The mechanism(s) underlying the initiation and progression of autoimmune diseases are not well understood. Clinical and epidemiologic evidence supports a role for viral infections. Postulated mechanisms include: molecular' mimicry (activation of autoreactive T cells secondarily by viral epitopes shared or cross-reactive with self antigens); epitope spreading (de novo activation of autoreactive T cells by sequestered antigens released secondary to self tissue destruction); and superantigens (non-specific stimulation of autoreactive T cells bearing particular VB receptors). Evidence for a viral etiology is particularly strong for multiple sclerosis (MS), a human CD4+ T cell mediated demyelinating disease associated with anti-myelin responses. The investigators have used the Theiler's murine encephalomyelitis virus (TMEV)-induced demyelinating disease model of MS to examine mechanisms of initiation and progression of virus-induced autoimmunity. TMEV is a natural mouse pathogen which establishes a life-long persistent CNS infection. Demyelination following infection of SJL mice with the wildtype BeAn strain of TMEV is initiated by virus-specific CD4+ Thl cells targeting virus persisting in CNS macrophages/microglia. Autoreactivity to the immunodominant myelin proteolipid protein epitope, PLP139-151, arises via epitope spreading two months post infection and plays a pathologic role in disease progression.
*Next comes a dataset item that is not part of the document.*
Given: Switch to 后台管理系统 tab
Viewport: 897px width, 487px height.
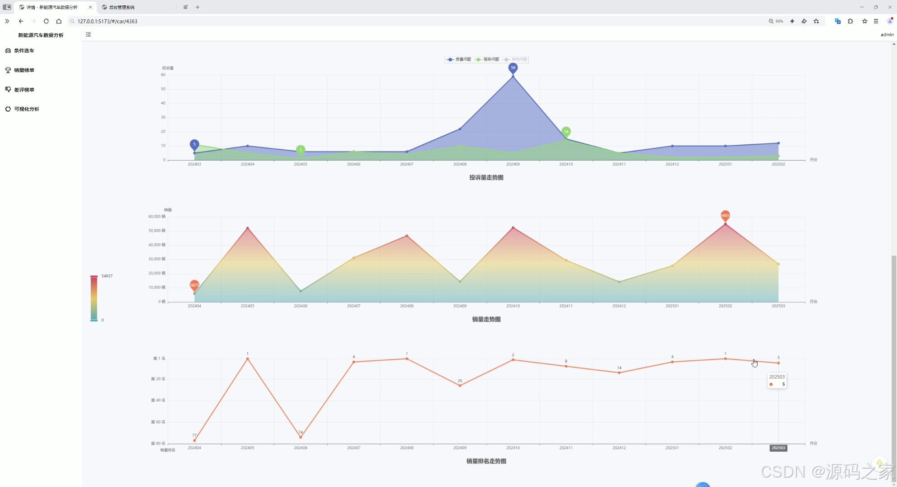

To test the ability of molecular mimicry to initiate CNS demyelination, they engineered TMEV expressing PLP139-151 in the viral leader (PLP139-BeAn). SJL mice infected with PLP1 39-BeAn develop a severe, rapid-onset clinical demyelinating disease characterized by early activation of PLP1 39-151-specific T cells. They will test the hypothesis that CNS autoimmunity can be initiated by molecular mimicry induced by infection with a neurotropic virus.
Aim 1 will further characterize PLP139-BeAn-induced disease by determining the pathologic role of PLP139-151-specific T cells (using tolerance and adoptive transfer) and the precursor frequency and temporal appearance of CD4+ and CD8+ TMEV- and myelin epitope-specific responses.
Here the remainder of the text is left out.